Sensors (May 2020)
Research on the Stationarity of Hexapod Robot Posture Adjustment
Abstract
This paper proposes a smooth adjustment method for the instability problem that occurs during the start and stop of a multi-footed robot during attitude change. First, kinematics analysis is used to establish the mapping relationship between the joint angles of the robot support legs and the body posture. The leg joint angle is a known quantity that can be measured accurately and in real time. Therefore, when the position of the foot end of the support leg is unchanged, a unique set of joint angles can be obtained with the change of body posture at a certain moment. Based on the designed mapping model, the smooth adjustment of the posture can be achieved by the smooth adjustment of the support legs. Second, a constraint index that satisfies the requirements of the robot’s steady adjustment of the robot is given.
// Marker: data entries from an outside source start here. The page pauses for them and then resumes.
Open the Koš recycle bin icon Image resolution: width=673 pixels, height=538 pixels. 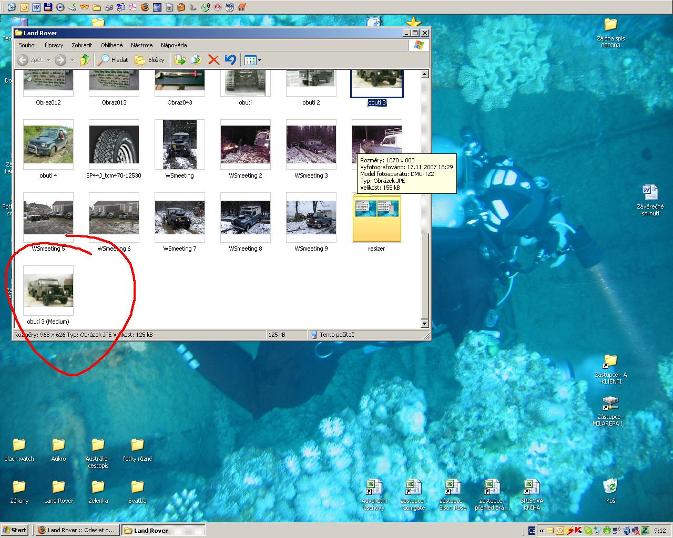point(610,488)
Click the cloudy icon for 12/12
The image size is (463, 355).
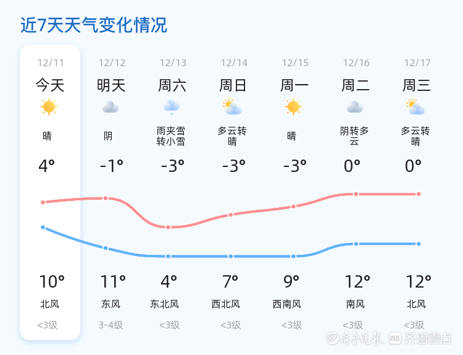[x=111, y=107]
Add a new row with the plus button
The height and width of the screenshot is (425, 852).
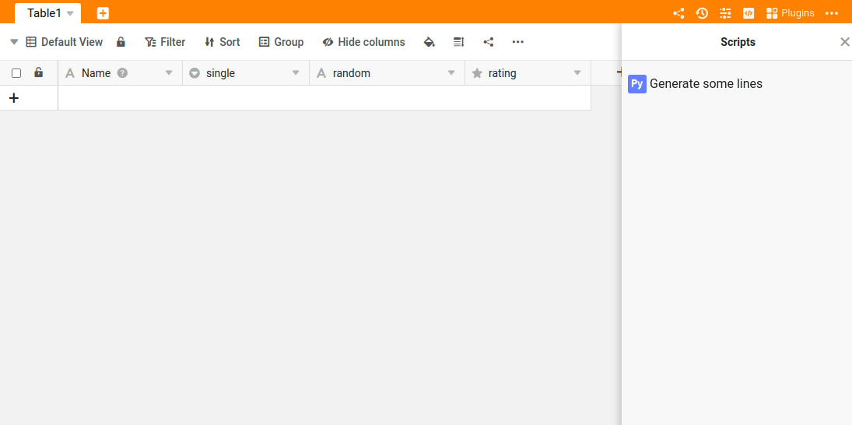point(13,98)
The S-curve acceleration/deceleration method is used to plan the body’s attitude angle transformation curve, and then the mapping control relationship is used to obtain the control trajectory requirements of the joint to achieve smooth adjustment. In addition, this paper also gives a simple choice and motion control method for the redundancy problem caused by the number of support legs of a multi-footed robot when the attitude is changed. The simulation and prototype experiments verify and analyze the proposed method. The results of comparative experiments show that the posture adjustment method proposed in this paper has continuous acceleration without breakpoints, the speed changes gently during the start and stop phases of the attitude transformation, and there is no sudden change in the entire process, which improves the consistency of the actual values of the attitude planning curve with the target values. The physical prototype experiment shows that the maximum deviation between the actual value of the attitude angular velocity and the target value changes from 62.5% to 5.5%, and the degree of fit increases by 57.0%. Therefore, this study solves the problem of the instability of the fuselage when the robot changes its attitude, and it provides an important reference for the multi-footed robot to improve the terrain adaptability.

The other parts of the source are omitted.